The TCC Standards of Sustainability is what we call “beyond organic.” This certification ensures farmers are eliminating pesticides and synthetic fertilizers and are utilizing native soils, rainwater catchment, and regenerative farming techniques in their cultivation. Check out the Clean Green website for an extensive list of cannabis businesses that are meeting this standard in sustainability.
Another easy way to spot classification of weed that helps maintain a sustainable standard is “sungrown.” Growing cannabis in large warehouses, while it helps to create a contained growing system, takes an incredible amount of energy. Relying on the ever-burning giant ball of fire that floats everyday through our sky for growing light is the number one green initiative growers can take towards lessening their impact on the environment.
Juna and Cordial Organics, have both made commitments to their communities to purchase from boutique farmers who are making a commitment to sustainability. You can find Juna Nude Drops and a variety of face and body products from Cordial Organics on the Miss Grass shop.
Edible companies to watch out for in the sustainable sector are Pacific Northwest based gummie brand Wyld Canna and chocolate and gummie cannabis brand Gron Chocolate. If you are in the market for CBDs Rosebud, a CBD oil producer from Oregon states on their website that they are “on a mission to set the bar in the rapidly-growing industry through a direct relationship with our farmers, transparency with full control studies, third-party lab test and batch reports.”

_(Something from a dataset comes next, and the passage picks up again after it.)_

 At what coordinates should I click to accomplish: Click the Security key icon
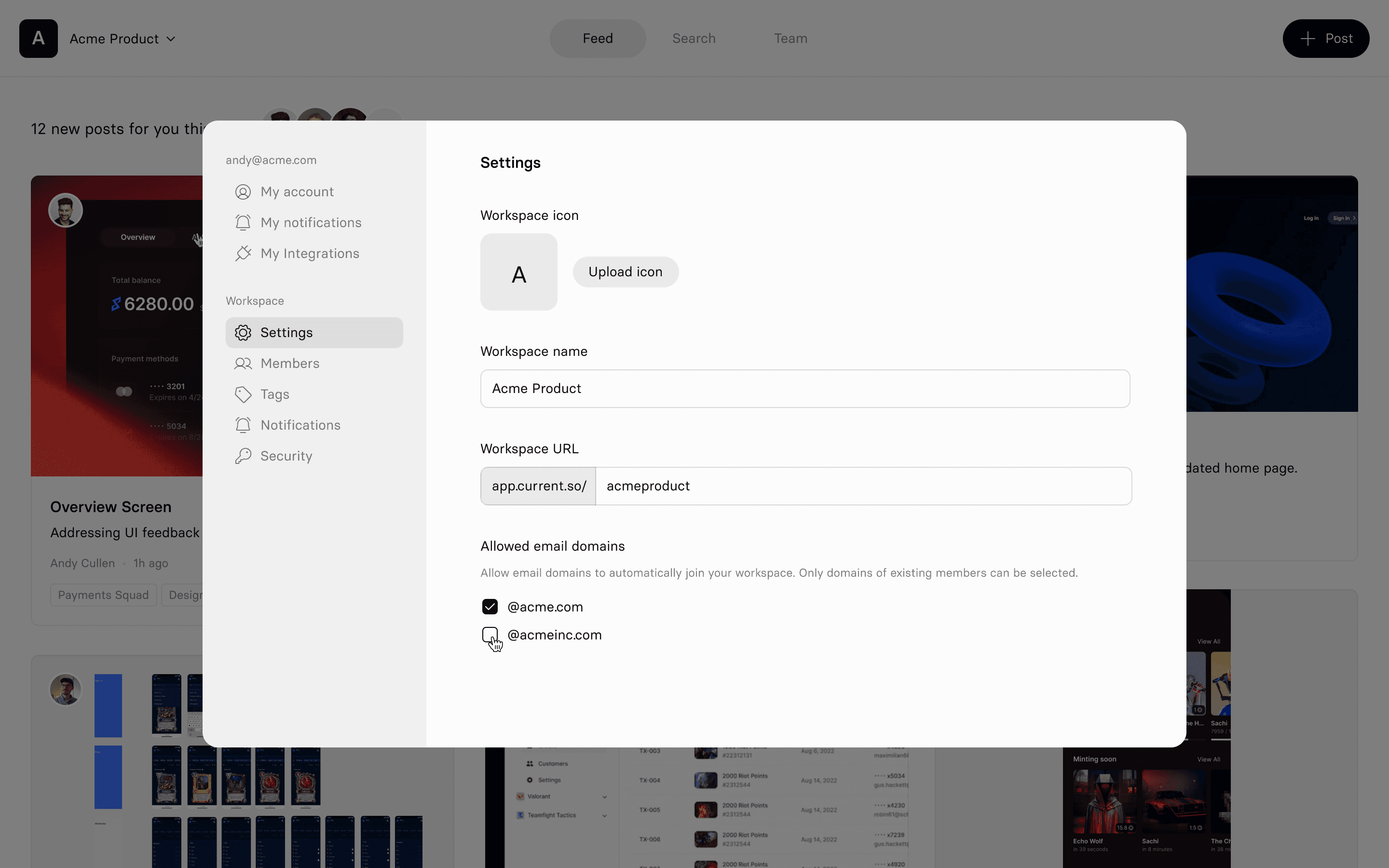point(243,456)
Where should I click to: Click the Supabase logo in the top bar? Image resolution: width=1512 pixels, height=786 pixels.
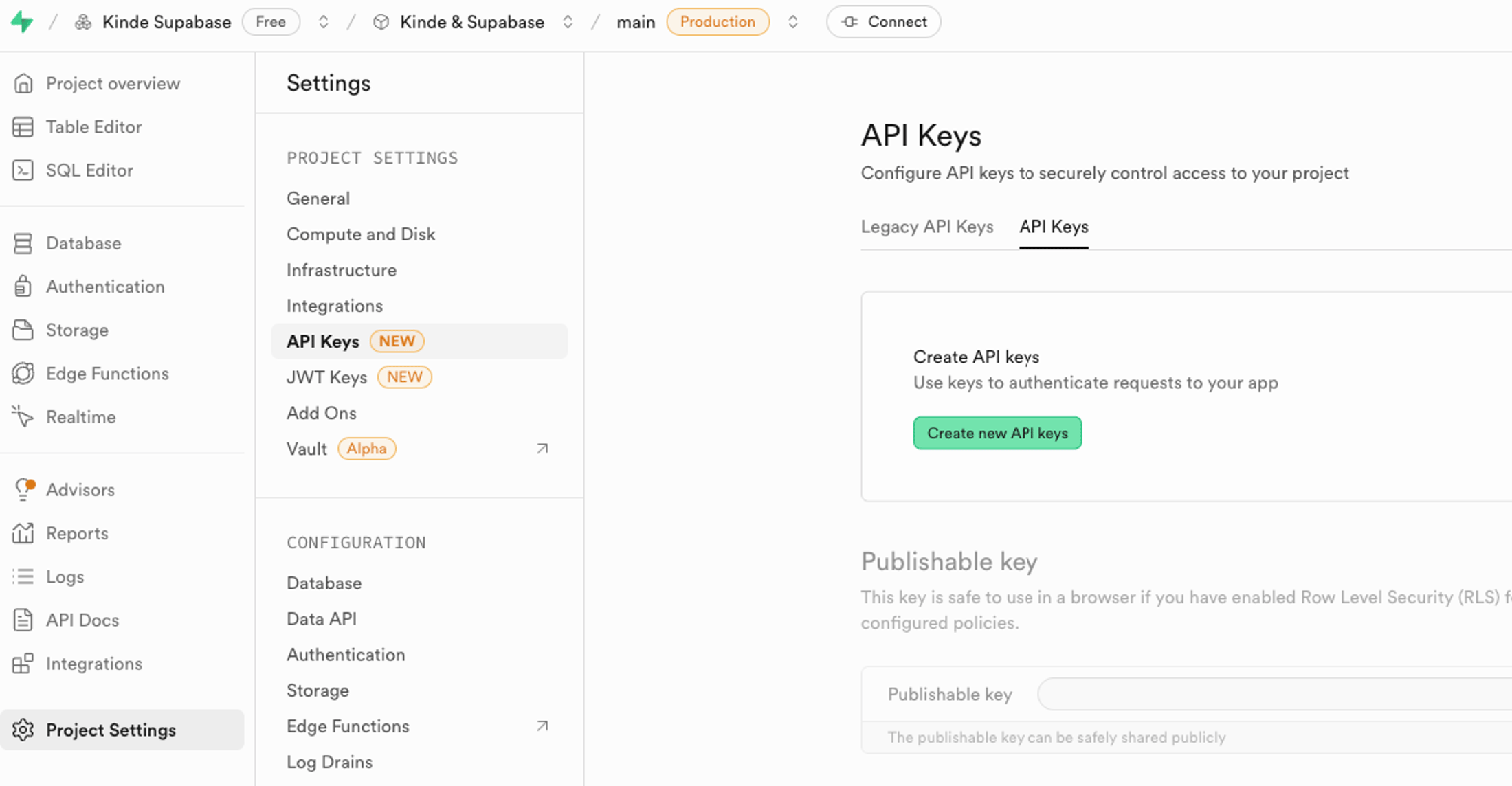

Due to regulations on the packaging of cannabis, each item must be packaged individually. This makes trash production one of the bigger issues in unsustainable practices in the cannabis industry. Many companies, such as the CBD infused Shae Brand, are using packaging from eco-friendly third party companies, so there are plenty of sustainable alternatives.
Sana Packaging has been the pioneer in creating cannabis packaging out of ocean plastics. Since much of the cannabis industry is based on the West Coast, these ocean plastics are easily accessible and abundant. Leading in the compostable packaging field is Elevate Packaging, who manufacturers their products with wind energy and prints with vegetable ink.
We are at an incredible point in cannabis, industry wide, and with it comes the need for environmental best practices. Cannabis could be one of the first industries to use a consumer-down model where the consumers are able to change the way the product is purchased.
But it will be, in some part, up to consumers to educate themselves and show producers just how much we value sustainability.